Thursday 12 April 2012

The Infallible Law of Error

"The Infallible Law of Error"! Now where on Earth did that title come from? Well, I made it up because I liked the paradox of the "law of error" claiming to be infallible. It sums up my experience of both science and religion.

The text in the centre of the work with this title is a quote from one of quantum physics biggest brains on the planet. He said "at the heart of a very large black hole lies a tiny singularity. And a singularity is…when we don't know what to do!" Basically Einstein got it right when his theory of relativity explained the universe on an atomic, planetary and galactic scale. It also predicted the existence of black holes but got it wrong when he said that they were rarely or unlikely to exist in reality. Not only do they exist (and perhaps abundantly as it now seems that they could well be the very core of EVERY galaxy)  but within a black hole Einstein's theories just don't work. Things just get too weird. It's up to the more recent theory of quantum gravity to begin to explain what's going on in the tiny "heart of a very large black hole". Yet what we are finding is that Einstein's theory and the theory of quantum gravity profoundly contradict each other yet both exist within the paradox that is our universe. Fascinated? Confused? I am!
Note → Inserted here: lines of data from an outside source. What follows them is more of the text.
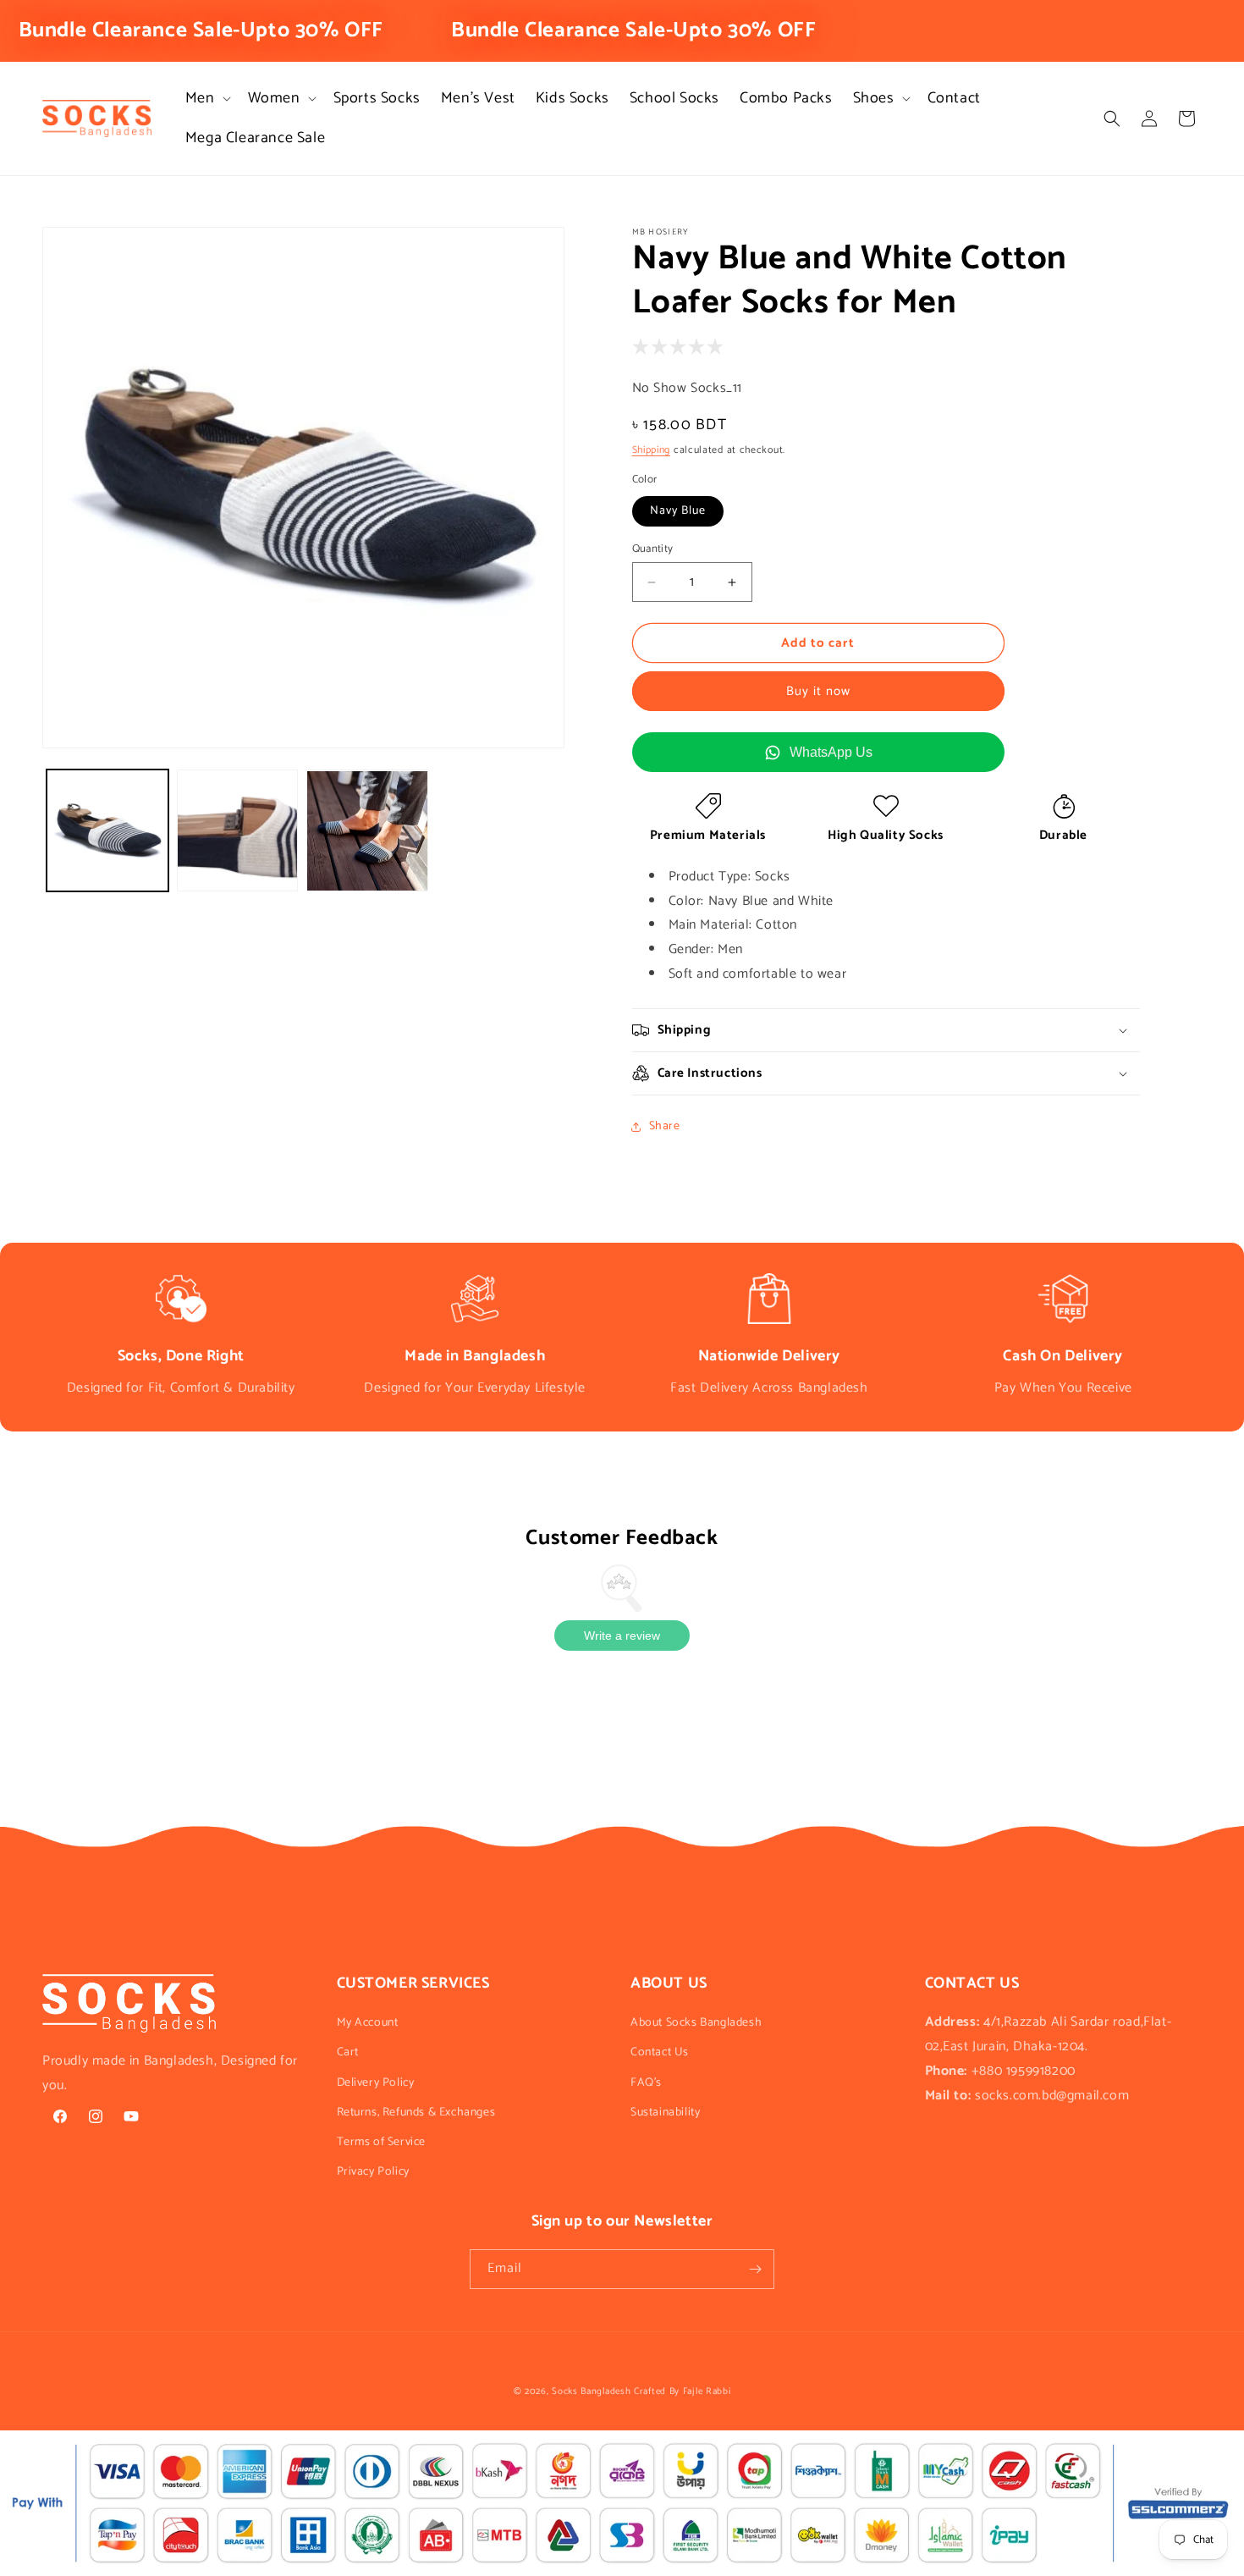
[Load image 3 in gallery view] (367, 831)
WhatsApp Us (831, 752)
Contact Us (659, 2052)
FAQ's (646, 2083)
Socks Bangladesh (591, 2391)
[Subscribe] (754, 2269)
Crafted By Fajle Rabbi (682, 2391)
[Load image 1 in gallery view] (107, 831)
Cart (348, 2052)
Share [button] (664, 1126)
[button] (206, 99)
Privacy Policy (373, 2172)
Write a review (622, 1635)
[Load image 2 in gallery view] (238, 831)
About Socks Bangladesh (696, 2023)
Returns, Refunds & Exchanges (416, 2112)
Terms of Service (382, 2142)
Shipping (651, 450)
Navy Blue (678, 511)
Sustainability (665, 2112)
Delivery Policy (376, 2083)
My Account (368, 2023)
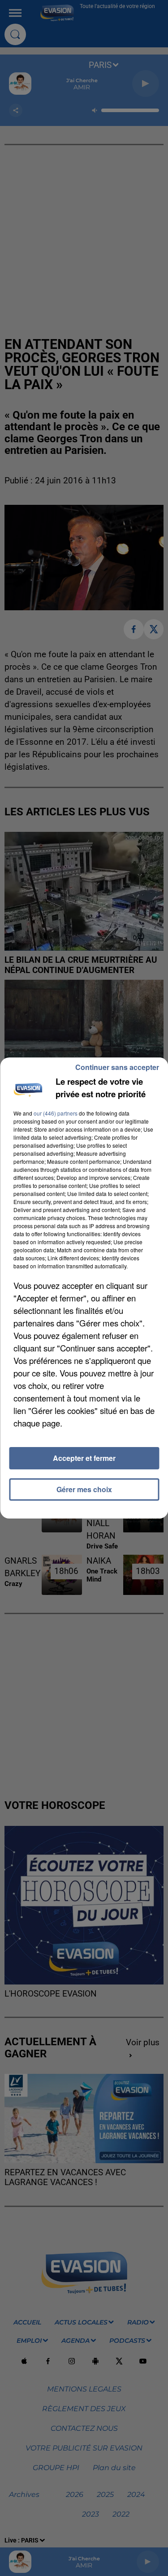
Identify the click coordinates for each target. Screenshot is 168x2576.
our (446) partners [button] (56, 1113)
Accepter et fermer (84, 1458)
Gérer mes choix (84, 1489)
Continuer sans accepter (117, 1067)
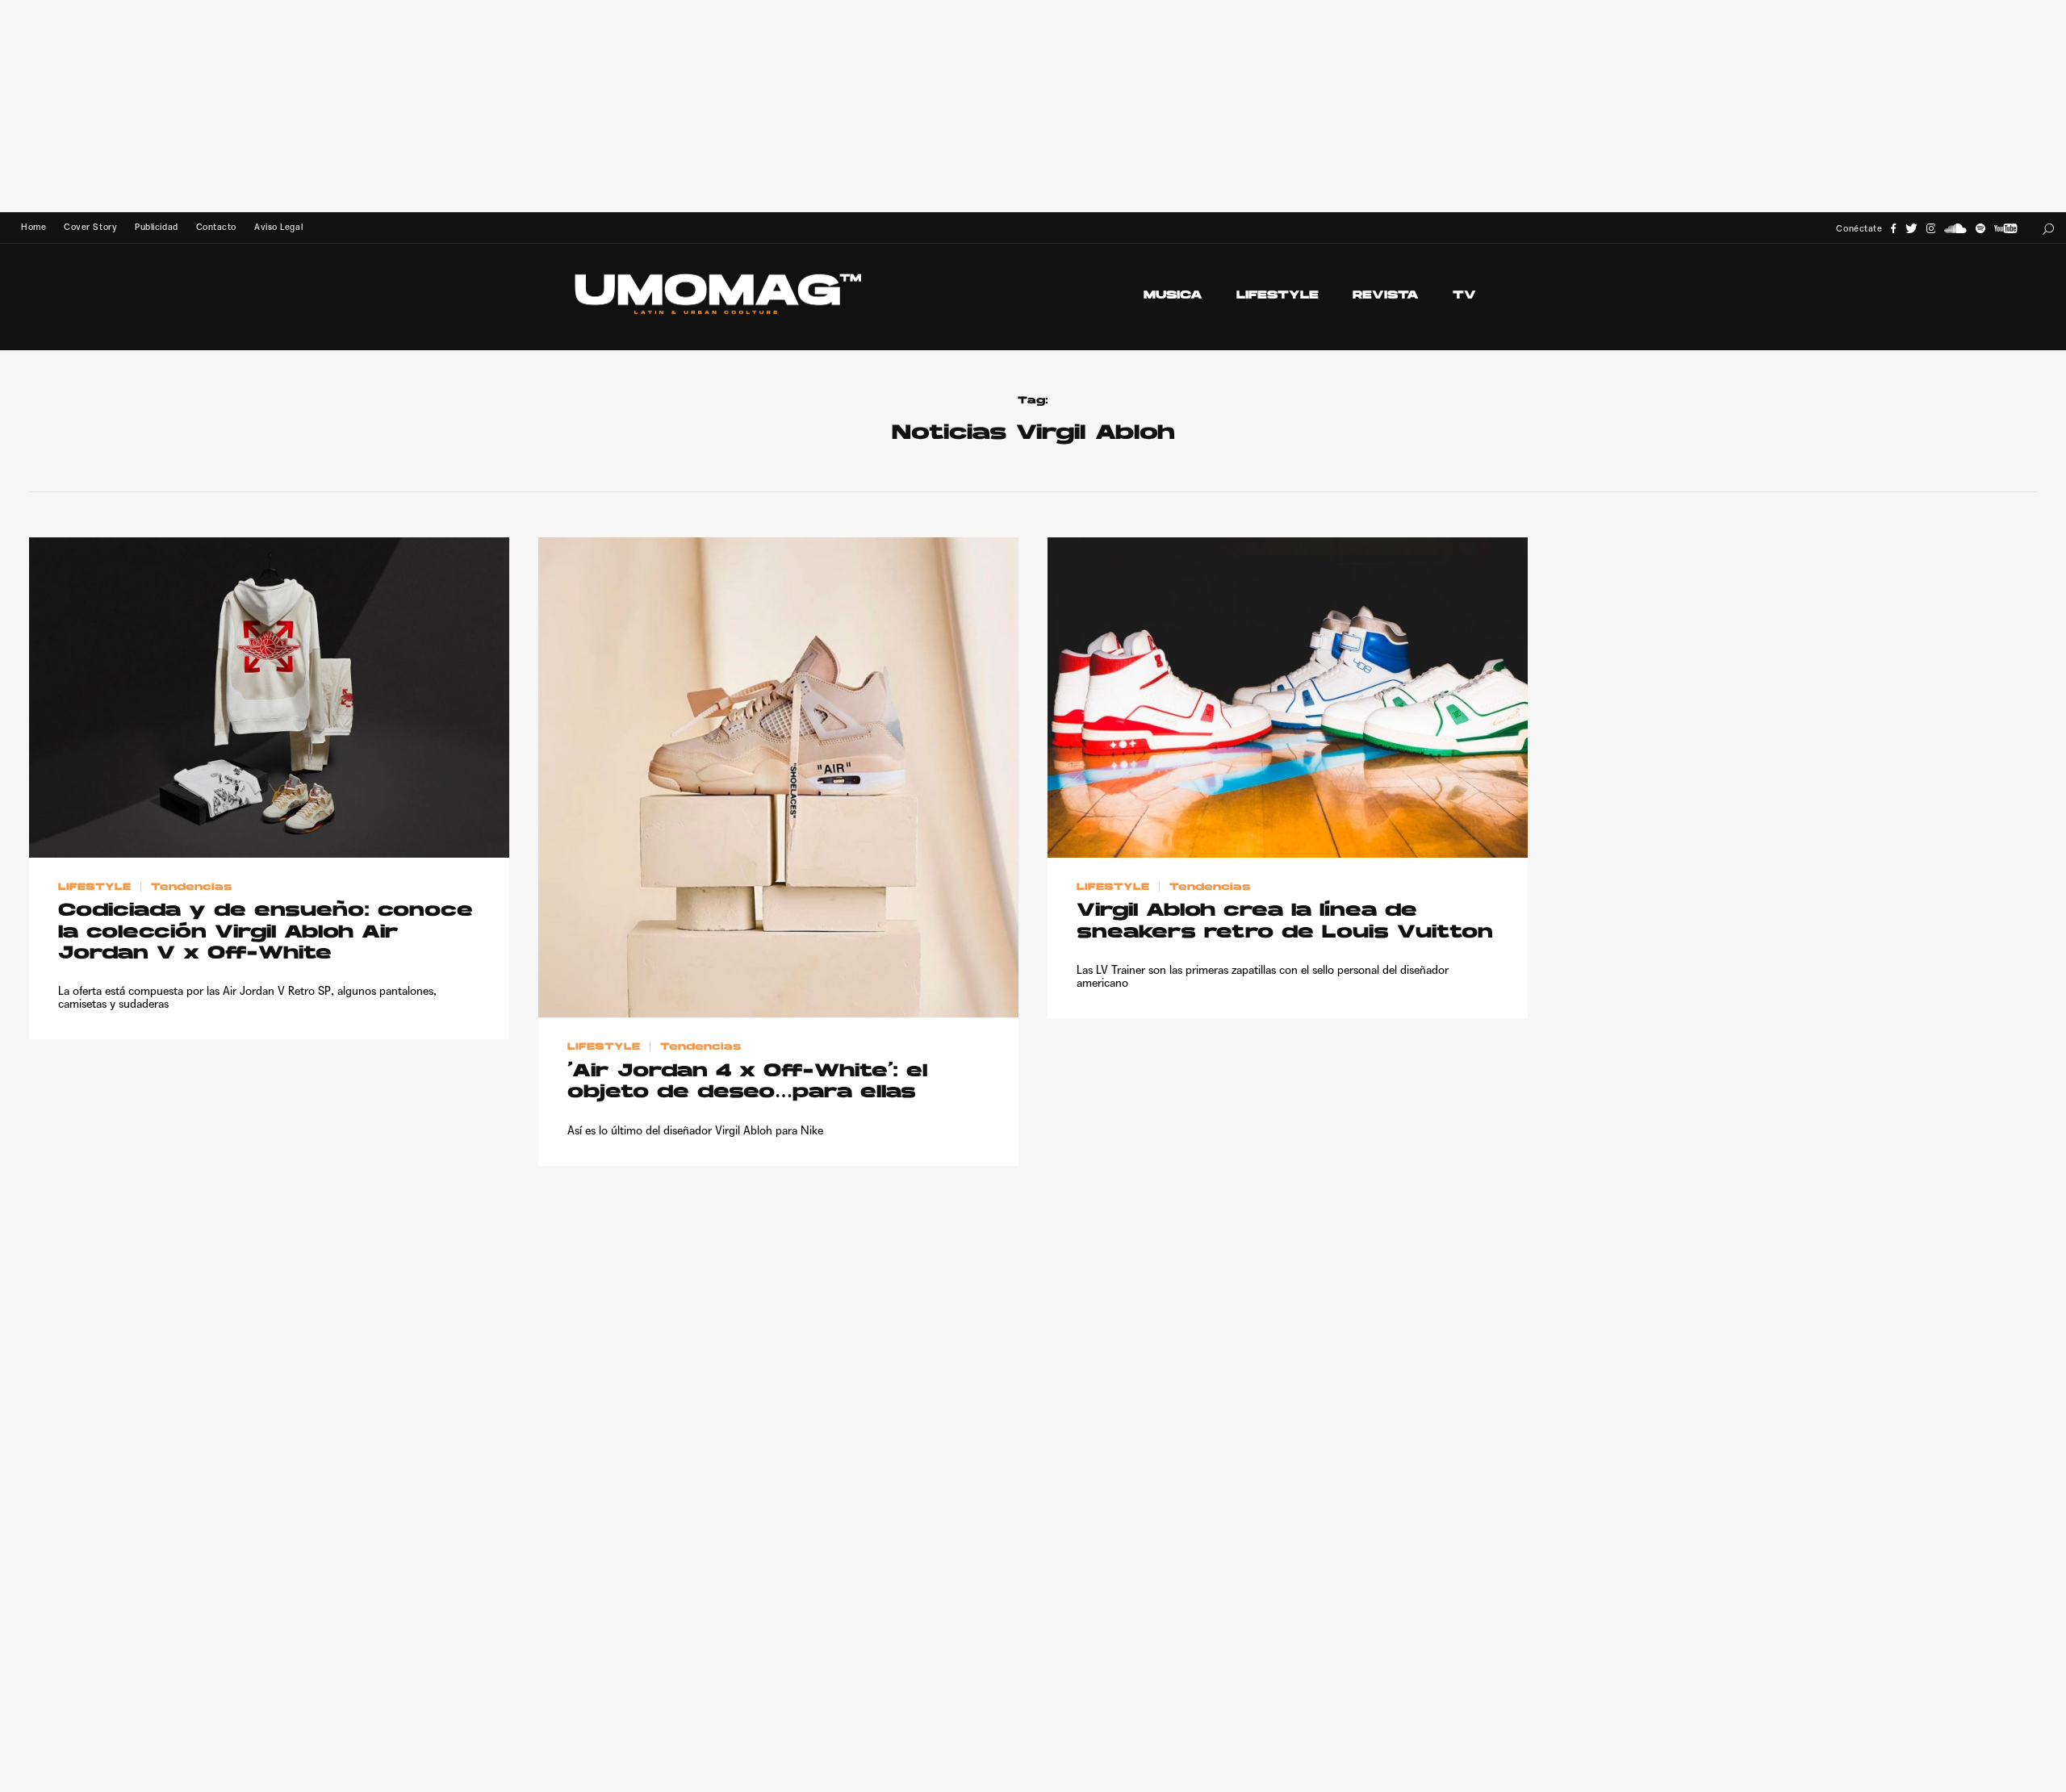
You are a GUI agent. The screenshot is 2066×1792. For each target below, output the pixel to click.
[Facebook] (1893, 228)
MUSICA (1173, 295)
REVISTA (1386, 295)
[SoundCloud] (1955, 228)
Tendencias (191, 887)
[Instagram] (1931, 228)
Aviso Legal (278, 227)
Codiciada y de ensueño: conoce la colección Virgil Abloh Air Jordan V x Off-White (265, 932)
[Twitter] (1911, 228)
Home (33, 227)
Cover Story (90, 227)
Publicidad (156, 227)
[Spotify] (1980, 228)
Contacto (216, 227)
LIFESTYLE (1277, 295)
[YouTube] (2005, 228)
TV (1464, 295)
Einstein expressed a flash of insight though when he said (and I paraphrase here)  "Religion without science is lame, science without religion is blind" and this is what the work titled  "Lost Blue Heaven" touches on.

The other works titled "Fads and Fallacies in the name of  …ScienceFaithReason" and also to an extent "Resistance+/-Acceptance" play with the history of our understanding and eventual harnessing of electricity. It spans from the  days when we thought electrical phenomena to be purely a Divine manifestation, through the time of The Electricians entertaining us with their wondrous tricks to the 18th century scientific experiments and contradictory theories of a Divine animal electricity (proposed by Luigi Galvani) or a universal electricity (proposed by Alessandro Volta) endowing all life. It was Volta who invented the electric battery or Voltic Pile and it was his colleague Galvani who famously made the dissected frogs legs twitch with it.

Are you still reading this? Glad to hear it. So its not just me that's fascinated by all this stuff then?